FloppY_ wrote:
Doctor Strangelove wrote:
Remember that FO3 had hardly any quests in it.
3 had about 30 marked quests while NV has almost 200. Of course there are going to be more quests that aren't as involved.
Exploring was still much more rewarding in FO3 regardless of quest-numbers...
And stop bringing up the number of Quests as an argument... The only thing that causes this is Obsidian splitting all related quests up into seperate sidequests where FO3 used a more gathered system where quests were longer and had more tasks x_X
I like New Vegas, and I like Fallout 3, but New Vegas is clearly Linear, where FO3 allowed you to do what you wanted, when you wanted to...

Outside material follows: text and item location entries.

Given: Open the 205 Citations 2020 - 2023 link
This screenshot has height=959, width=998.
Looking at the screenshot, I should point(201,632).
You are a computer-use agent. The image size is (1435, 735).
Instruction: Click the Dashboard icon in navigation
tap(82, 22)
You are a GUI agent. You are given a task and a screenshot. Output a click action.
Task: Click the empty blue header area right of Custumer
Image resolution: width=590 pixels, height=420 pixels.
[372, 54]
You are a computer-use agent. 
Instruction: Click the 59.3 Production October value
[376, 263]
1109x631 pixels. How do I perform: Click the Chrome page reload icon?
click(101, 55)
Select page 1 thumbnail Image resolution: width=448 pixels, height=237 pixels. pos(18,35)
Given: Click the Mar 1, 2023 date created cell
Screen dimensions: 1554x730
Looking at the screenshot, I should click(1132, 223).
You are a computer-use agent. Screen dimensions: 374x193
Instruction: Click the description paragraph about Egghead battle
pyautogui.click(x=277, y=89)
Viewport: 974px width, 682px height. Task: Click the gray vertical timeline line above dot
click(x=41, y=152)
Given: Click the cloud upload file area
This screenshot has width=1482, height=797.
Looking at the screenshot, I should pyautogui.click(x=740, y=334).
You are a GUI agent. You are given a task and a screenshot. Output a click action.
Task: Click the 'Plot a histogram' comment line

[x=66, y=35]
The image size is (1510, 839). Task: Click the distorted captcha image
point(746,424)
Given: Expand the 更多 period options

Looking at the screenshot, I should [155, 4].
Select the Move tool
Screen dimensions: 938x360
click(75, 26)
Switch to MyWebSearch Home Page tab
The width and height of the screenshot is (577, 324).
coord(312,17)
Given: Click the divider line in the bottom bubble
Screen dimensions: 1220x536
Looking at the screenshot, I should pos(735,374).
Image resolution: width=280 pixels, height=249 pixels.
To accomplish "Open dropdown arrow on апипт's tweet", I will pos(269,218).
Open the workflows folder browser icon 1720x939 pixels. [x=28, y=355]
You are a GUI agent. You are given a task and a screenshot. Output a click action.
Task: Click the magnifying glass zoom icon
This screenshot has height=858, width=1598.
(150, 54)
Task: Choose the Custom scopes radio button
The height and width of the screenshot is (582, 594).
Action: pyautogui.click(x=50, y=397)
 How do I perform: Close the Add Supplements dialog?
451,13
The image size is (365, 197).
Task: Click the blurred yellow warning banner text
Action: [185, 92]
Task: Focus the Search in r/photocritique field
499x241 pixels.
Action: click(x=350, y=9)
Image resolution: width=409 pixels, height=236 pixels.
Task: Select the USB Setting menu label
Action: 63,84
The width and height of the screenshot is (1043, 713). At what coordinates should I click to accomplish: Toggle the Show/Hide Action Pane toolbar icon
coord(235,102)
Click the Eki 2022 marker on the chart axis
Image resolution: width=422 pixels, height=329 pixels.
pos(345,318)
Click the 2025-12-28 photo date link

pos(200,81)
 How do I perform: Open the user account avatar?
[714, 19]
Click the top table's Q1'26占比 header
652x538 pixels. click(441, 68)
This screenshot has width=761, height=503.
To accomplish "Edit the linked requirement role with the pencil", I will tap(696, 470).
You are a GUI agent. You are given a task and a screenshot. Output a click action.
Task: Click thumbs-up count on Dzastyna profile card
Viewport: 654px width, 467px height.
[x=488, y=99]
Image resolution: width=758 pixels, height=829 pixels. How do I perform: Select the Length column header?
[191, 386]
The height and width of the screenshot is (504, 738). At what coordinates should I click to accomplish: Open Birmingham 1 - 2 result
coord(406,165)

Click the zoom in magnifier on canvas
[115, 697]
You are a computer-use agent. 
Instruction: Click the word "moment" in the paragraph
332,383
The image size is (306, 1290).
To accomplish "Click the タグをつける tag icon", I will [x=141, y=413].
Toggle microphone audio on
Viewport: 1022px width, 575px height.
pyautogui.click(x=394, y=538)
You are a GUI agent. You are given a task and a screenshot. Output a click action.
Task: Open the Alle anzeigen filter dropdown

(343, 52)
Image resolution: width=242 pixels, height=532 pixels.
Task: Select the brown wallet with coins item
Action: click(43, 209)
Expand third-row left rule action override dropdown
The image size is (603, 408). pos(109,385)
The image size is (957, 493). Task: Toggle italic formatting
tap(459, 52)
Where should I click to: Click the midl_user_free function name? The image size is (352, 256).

But that's the thing. With NV, most of the side areas are tied to a quest. While in FO3 they are just there to so you can explore them. NV has way more locations than FO3, and the locations have about the same variety to them. But in NV they were made relevant to quests and such, while in 3 they were just there. FO3 was just empty while NV was full of shit to do. In FO3 the reason it felt like you were exploring was because the game would was organized in such a way that you had the cluttered DC area in the bottom corner, and then everything else was just scattered about in the remaining rest of the map. The world was just empty. In NV they organized the world in a way that made sense, around a major road and the most interesting place in the world was at then end of that road.
The exploration in FO3 also not even really that good. You go to the Gary Vault only because you want to see the Gary Vault. There wasn't anything to do with most of the locations, even the Vaults and Intricate caves aside from see that they were there. Maybe scrounge for some loot, but by the time you've progressed to the point where you are going to explore like that, the most common enemy has the best weapon and the best armor, so the loot is hardly a reason to explore.
NV's exploration had a purpose driving you to do it, the quests. And the way the game was organized meant that a low leveled character was only directed toward areas that he was capable of dealing with, while directed away from the dangerous ones, until he was strong enough.